- EXERCISE DETAILS
The reader should set down exactly the lines from the one containing "Instruction: Toggle the" through the last line of the material, omitting every picture.

===== SUPPLIED MATERIAL

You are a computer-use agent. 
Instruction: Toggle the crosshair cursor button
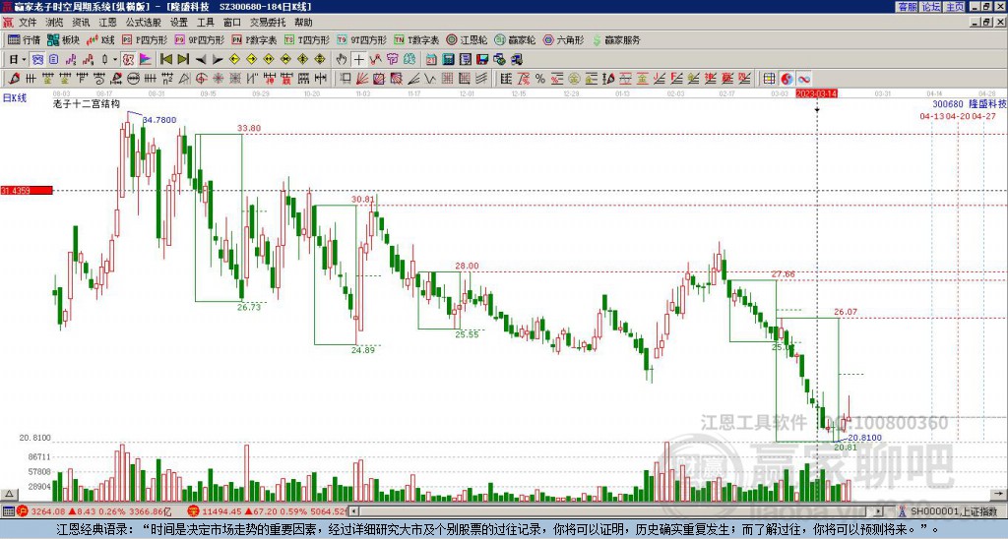358,60
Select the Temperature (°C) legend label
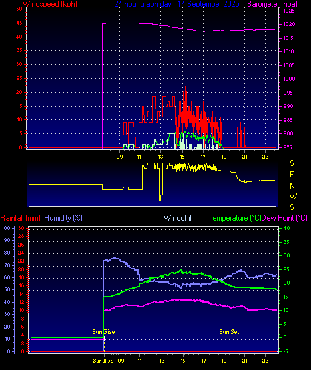This screenshot has width=311, height=370. coord(234,218)
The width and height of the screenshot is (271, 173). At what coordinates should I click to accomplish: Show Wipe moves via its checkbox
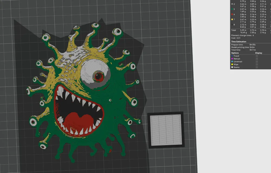[257, 64]
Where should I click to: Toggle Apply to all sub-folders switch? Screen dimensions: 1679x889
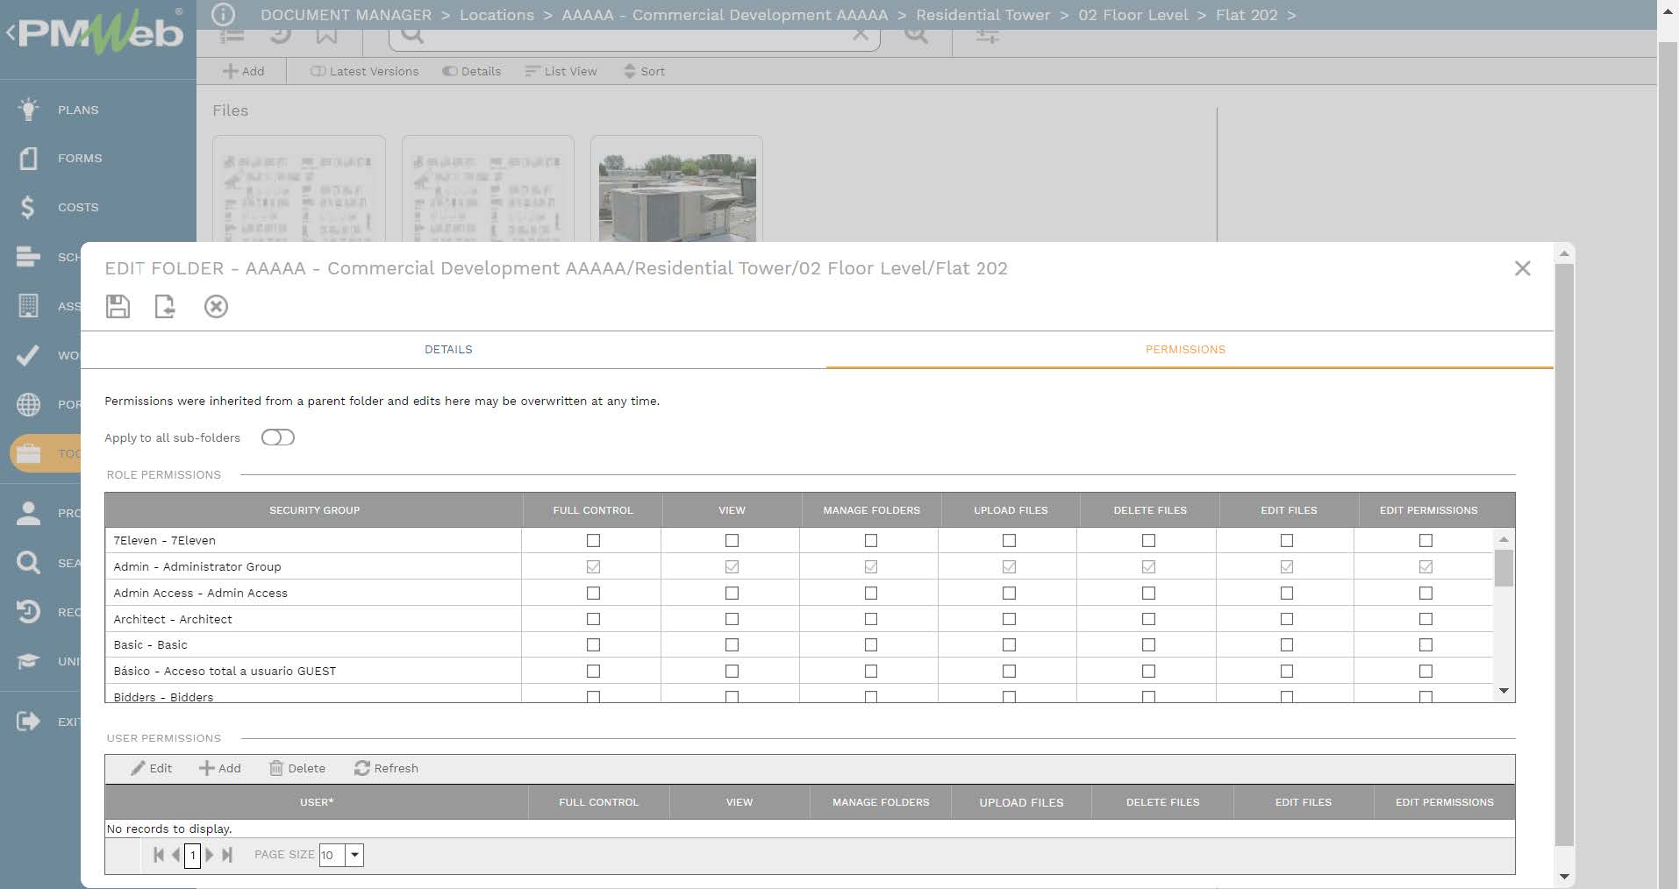(x=277, y=437)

==========

- ANSWER BOX
Instruction: Toggle the crosshair cursor button
358,60
Select the Temperature (°C) legend label
This screenshot has width=311, height=370. coord(234,218)
The width and height of the screenshot is (271, 173). At what coordinates should I click to accomplish: Show Wipe moves via its checkbox
[257, 64]
Where should I click to: Toggle Apply to all sub-folders switch? Screen dimensions: 1679x889
(x=277, y=437)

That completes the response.